Notes · Dissecting Real Systems

growing

node_modules Is the Heaviest Object in the Universe

The same "the hash is the identity" idea that powers a build cache also explains why pnpm stores on disk what npm copies a hundred times over.

· · 11 min read

package-managers, pnpm, npm, content-addressing, dissecting-systems

Every piece of knowledge must have a single, unambiguous, authoritative representation within a system.

— Andy Hunt & Dave Thomas, The Pragmatic Programmer (1999), Tip 15: "DRY—Don't Repeat Yourself"

Cite this
APA
Mangalapilly, Y. J. (2026, June). node_modules Is the Heaviest Object in the Universe. Saṃhitā Notes. https://yesudeep.com/blog/node-modules-is-the-heaviest-object-in-the-universe/
BibTeX
@online{mangalapilly2026node,
          author  = {Yesudeep Jose Mangalapilly},
          title   = {node\_modules Is the Heaviest Object in the Universe},
          journal = {Sa\d{m}hit\=a Notes},
          year    = {2026},
          month   = {June},
          url     = {https://yesudeep.com/blog/node-modules-is-the-heaviest-object-in-the-universe/},
          urldate = {2026-07-02},
        }
Plain
Yesudeep Jose Mangalapilly. “node_modules Is the Heaviest Object in the Universe.” Saṃhitā Notes, 2026. https://yesudeep.com/blog/node-modules-is-the-heaviest-object-in-the-universe/.
RIS
TY  - ELEC
        AU  - Mangalapilly, Yesudeep Jose
        TI  - node_modules Is the Heaviest Object in the Universe
        T2  - Saṃhitā Notes
        PY  - 2026
        UR  - https://yesudeep.com/blog/node-modules-is-the-heaviest-object-in-the-universe/
        Y2  - 2026-07-02
        ER  - 

A sequel to The Hash Is the Identity, pointed at a tool every JavaScript developer already fights. By the end you'll see that pnpm and a remote build cache are the same idea wearing different clothes: a file's content hash is its identity. In a build farm that idea lets a result be shared; on your laptop it lets a package be stored once instead of a hundred times — and the joke about node_modules stops being a joke.

There is a running joke that node_modules is the heaviest object in the universe. Like most good jokes it encodes a real grievance: install a handful of JavaScript projects and you will find the same dependency, byte-for-byte identical, copied into each one. Ten projects that all use lodash keep ten copies of lodash. The grievance is not that the packages are large. It is that they are duplicated — and duplication is a choice, not a law of physics.

node_modules is heavy not because packages are big, but because the same bytes are stored over and over.

The previous piece showed how a build farm makes a result shared across a whole team: name an artifact by the hash of its contents, and anyone who needs the same contents gets the same artifact, computed once. pnpm applies the identical principle to the most mundane thing on your machine — the packages in node_modules — and the payoff is the mirror image. Where the build cache used content addressing to share work, pnpm uses it to save space.

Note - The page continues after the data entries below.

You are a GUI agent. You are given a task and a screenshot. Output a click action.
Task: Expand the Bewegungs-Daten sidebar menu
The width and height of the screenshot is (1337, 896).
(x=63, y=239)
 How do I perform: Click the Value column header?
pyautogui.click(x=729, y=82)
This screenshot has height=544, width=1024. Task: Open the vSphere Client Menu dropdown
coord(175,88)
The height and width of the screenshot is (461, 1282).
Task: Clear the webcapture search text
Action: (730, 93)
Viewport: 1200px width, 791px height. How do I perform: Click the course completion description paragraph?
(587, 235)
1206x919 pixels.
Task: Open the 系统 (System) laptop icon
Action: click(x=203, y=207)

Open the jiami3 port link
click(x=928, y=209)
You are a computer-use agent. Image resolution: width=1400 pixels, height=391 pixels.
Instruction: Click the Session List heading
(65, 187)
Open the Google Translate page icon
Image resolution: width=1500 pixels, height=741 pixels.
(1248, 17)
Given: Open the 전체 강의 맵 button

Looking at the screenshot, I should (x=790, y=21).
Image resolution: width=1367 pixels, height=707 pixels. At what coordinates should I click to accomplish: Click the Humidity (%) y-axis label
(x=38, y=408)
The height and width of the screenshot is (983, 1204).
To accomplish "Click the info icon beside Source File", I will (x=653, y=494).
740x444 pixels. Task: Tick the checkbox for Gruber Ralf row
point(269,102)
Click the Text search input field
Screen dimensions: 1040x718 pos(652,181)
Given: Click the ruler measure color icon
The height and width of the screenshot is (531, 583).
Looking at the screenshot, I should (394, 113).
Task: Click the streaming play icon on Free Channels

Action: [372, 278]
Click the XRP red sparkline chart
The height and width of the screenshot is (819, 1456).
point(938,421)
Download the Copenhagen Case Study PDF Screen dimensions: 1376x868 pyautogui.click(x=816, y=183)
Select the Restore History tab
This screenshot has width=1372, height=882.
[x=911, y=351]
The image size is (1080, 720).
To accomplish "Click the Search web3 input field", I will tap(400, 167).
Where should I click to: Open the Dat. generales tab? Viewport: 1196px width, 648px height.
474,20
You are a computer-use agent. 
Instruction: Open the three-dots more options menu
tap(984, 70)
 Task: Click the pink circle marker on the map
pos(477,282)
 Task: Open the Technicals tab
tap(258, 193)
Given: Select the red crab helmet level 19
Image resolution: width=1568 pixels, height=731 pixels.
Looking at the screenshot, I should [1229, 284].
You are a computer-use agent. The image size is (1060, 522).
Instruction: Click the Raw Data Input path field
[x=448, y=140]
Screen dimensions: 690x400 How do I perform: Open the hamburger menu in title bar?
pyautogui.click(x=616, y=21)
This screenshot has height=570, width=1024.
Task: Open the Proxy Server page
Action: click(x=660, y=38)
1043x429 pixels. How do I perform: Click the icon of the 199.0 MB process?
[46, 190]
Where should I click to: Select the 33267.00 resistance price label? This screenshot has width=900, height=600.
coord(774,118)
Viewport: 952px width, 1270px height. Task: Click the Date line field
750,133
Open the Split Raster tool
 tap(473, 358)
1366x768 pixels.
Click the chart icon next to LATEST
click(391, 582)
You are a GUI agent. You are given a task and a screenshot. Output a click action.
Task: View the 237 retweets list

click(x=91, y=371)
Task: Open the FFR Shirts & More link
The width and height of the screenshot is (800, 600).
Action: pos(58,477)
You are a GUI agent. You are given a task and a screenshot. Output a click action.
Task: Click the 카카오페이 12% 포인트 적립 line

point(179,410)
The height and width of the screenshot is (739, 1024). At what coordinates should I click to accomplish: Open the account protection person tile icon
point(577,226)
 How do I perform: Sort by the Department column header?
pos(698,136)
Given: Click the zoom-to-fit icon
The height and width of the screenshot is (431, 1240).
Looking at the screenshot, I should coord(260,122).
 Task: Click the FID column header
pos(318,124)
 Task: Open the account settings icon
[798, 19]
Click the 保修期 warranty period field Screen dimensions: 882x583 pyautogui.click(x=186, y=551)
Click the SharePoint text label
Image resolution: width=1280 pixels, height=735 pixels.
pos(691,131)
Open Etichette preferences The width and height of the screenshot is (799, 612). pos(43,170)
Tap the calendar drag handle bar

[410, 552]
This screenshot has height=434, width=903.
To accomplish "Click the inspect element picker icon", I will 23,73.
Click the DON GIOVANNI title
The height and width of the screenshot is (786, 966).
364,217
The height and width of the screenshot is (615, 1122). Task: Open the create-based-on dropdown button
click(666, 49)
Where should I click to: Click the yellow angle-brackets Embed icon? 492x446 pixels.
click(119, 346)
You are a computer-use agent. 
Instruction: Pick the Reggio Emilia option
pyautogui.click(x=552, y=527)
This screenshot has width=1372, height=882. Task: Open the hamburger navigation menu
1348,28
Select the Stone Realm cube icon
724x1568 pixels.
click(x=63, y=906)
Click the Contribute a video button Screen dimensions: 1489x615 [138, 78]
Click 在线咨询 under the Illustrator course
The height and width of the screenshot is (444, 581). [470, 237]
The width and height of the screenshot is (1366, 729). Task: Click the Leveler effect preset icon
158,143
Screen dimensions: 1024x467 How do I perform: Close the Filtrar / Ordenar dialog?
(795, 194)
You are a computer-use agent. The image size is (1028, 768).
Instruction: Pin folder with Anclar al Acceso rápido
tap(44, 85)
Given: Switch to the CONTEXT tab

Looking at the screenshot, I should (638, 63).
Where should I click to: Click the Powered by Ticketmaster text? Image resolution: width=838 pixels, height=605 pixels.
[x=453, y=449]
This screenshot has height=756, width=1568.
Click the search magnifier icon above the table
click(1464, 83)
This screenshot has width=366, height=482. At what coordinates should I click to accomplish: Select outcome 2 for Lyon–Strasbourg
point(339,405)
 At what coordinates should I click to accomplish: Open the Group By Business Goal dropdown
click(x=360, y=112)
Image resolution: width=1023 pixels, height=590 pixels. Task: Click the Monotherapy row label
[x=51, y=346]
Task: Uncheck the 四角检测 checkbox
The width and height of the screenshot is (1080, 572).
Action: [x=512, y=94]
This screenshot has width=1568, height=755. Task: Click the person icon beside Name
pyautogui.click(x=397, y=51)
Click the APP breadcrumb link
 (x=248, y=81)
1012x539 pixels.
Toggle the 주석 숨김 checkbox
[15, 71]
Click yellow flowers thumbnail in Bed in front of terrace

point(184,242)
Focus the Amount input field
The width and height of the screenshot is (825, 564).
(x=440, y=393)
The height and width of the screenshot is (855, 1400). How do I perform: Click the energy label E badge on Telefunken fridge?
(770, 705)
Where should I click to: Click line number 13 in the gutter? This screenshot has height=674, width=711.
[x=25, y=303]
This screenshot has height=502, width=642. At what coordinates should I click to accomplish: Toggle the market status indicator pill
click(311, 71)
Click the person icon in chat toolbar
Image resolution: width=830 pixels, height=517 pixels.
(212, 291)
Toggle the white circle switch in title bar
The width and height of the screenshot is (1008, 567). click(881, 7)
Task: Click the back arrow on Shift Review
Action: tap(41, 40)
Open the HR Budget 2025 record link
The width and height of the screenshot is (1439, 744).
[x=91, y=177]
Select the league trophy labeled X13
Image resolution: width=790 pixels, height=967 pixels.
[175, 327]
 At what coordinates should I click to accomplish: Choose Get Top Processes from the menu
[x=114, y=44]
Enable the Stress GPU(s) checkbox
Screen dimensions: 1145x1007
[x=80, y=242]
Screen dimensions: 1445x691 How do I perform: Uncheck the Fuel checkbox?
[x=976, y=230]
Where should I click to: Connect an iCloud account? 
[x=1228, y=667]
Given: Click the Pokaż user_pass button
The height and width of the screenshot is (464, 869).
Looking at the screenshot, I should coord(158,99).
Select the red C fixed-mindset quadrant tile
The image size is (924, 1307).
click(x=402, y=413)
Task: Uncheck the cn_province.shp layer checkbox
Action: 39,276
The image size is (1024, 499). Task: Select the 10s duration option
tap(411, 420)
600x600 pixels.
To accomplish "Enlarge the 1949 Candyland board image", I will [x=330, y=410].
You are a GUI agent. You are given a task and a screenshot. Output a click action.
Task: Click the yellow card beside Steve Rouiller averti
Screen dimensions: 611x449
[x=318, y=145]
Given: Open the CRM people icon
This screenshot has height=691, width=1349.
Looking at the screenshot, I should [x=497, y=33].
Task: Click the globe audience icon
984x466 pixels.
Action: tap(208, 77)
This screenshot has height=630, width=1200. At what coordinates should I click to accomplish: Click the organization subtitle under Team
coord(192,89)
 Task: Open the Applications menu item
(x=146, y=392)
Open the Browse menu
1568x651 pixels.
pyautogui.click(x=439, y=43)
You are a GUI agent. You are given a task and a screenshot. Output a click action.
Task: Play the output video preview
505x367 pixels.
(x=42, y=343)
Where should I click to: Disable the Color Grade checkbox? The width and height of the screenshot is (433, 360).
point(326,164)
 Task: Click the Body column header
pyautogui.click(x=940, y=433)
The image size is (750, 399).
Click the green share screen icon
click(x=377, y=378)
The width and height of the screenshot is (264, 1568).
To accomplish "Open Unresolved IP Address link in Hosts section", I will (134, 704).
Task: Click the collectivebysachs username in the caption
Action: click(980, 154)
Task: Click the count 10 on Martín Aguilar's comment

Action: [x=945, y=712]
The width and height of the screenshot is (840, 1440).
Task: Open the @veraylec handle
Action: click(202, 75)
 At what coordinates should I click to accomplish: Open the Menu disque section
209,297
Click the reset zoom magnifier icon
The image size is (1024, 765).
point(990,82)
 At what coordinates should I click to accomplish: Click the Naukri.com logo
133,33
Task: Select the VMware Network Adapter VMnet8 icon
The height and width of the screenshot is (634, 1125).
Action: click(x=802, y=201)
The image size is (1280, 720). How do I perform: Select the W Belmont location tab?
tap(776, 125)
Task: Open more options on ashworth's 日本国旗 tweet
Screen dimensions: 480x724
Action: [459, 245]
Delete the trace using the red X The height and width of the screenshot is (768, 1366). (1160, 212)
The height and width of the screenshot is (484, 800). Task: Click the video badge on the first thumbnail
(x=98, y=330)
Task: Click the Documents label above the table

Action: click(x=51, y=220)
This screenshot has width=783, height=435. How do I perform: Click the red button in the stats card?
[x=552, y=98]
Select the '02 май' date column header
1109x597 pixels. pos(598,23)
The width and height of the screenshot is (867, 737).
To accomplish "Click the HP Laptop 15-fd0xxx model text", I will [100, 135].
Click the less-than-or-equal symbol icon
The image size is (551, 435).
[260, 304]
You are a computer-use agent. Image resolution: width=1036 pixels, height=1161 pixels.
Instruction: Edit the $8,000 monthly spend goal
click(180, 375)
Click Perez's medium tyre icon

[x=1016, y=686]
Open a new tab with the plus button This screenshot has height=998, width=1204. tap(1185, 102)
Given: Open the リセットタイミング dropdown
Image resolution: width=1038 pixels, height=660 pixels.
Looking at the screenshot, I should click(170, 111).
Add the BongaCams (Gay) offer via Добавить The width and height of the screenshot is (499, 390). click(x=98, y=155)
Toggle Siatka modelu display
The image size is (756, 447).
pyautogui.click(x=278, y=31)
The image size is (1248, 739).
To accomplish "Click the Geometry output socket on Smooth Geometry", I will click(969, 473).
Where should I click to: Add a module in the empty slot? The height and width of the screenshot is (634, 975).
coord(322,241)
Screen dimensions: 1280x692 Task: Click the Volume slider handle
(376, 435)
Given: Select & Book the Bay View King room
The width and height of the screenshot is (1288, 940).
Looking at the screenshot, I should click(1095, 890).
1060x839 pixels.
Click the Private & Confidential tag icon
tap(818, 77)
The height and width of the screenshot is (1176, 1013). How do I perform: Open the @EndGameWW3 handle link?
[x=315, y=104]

The npm model: a copy per project

The default behavior most developers know is npm's. Each project gets its own node_modules, and each node_modules contains its own full copy of every dependency. pnpm's own motivation page states the cost plainly:

If you have 100 projects using a dependency, you will have 100 copies of that dependency saved on disk.

That is the heaviest-object problem in one sentence. The bytes of a given package version are completely determined — version 4.17.21 of a package is the same files everywhere — and yet they are written to disk once per project that asks for them.

Here is the part worth getting exactly right: npm's problem is not that it lacks a content-addressed store. It has one — the cache under ~/.npm/_cacache is built on a library literally named cacache ("content-addressable cache"), keyed by Subresource Integrity hashes. The difference is what happens at install time. npm's own docs: a package "is loaded into the cache, and then unpacked into ./node_modules/foo". Unpacked — copied out. The shared name exists in the cache and is abandoned at the project boundary; each project's copy is thereafter identified by where it sits, not by what it contains. The split between npm and pnpm is not content-addressing-versus-not; it is copy out of the store versus link into it.

The pnpm model: one store, linked

pnpm makes one change with consequences all the way down: it keeps a single, global, content-addressed store, and a project's node_modules is built out of links into that store rather than copies. From the same motivation page:

All the files are saved in a single place on the disk. When packages are installed, their files are hard-linked from that single place, consuming no additional disk space.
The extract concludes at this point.